As the boat entered the thirty-first rapid down which it careered silently, rocking from bow to stern on the powerful stream, we had a respite from the oars and now for the first time we had the feeling of being carried on the bosom of a great river. This was what I had imagined that the descent of the Ganges would be like.
The sun had gone now and for those who were not at the oars the air was very cold; but in spite of everything it was a lovely time and I felt strangely contented rowing like mad down this long reach, stripped to the waist, with the wild duck rising in hundreds and the Sarus Cranes, tall grey birds, standing in the water on long, bare, red legs, trumpeting to one another; while in the afterglow sky and water became blood-red and a long line of cliffs to the east which were now closing with the left bank of the river were the colour of canyons at sunset in the National Geographic Magazine.
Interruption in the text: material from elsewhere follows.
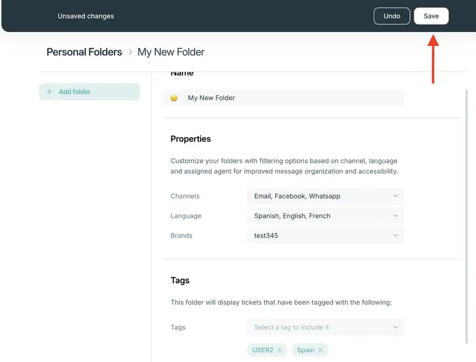Open the Email, Facebook, Whatsapp channels selector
It was very calm and very impressive, but when we asked the raftsmen how far it was to Nagal – ‘Wuh kitni dur hai?’ – they said it was ‘Bahut dur’ (very far), and wrapped themselves closer still in their wet rags. These men were remarkably vague about their whereabouts. All they seemed to know was that their village was somewhere near Nagal, a small market town of 2,000 inhabitants, which lay somewhere to the east of the Ganges.
Now we went aground in the last of the light. Nine men and one woman hopelessly lost in a maze of shoals; blundering about in the darkness probing for a channel with bamboo poles; at one moment up to our waists in water, the next with it barely covering our calves. When eventually we did find a way it led through quicksands in which it was impossible to let go of the side of the boat for an instant for fear of disappearing for ever; attempting to move the boat in these circumstances, with no solid substance underfoot, was rather like pedalling a unicycle in a circus.
As we went slowly on, Karam Chand interrogated the raftsmen about the whereabouts of their village. ‘Three miles,’ they said at first, and then much later, ‘Two miles’, from which distance, however far we travelled, they refused to be dislodged. Finally, even Karam Chand became exasperated. ‘It is my opinion,’ he said, ‘that their village is nowhere near Nagal at all.’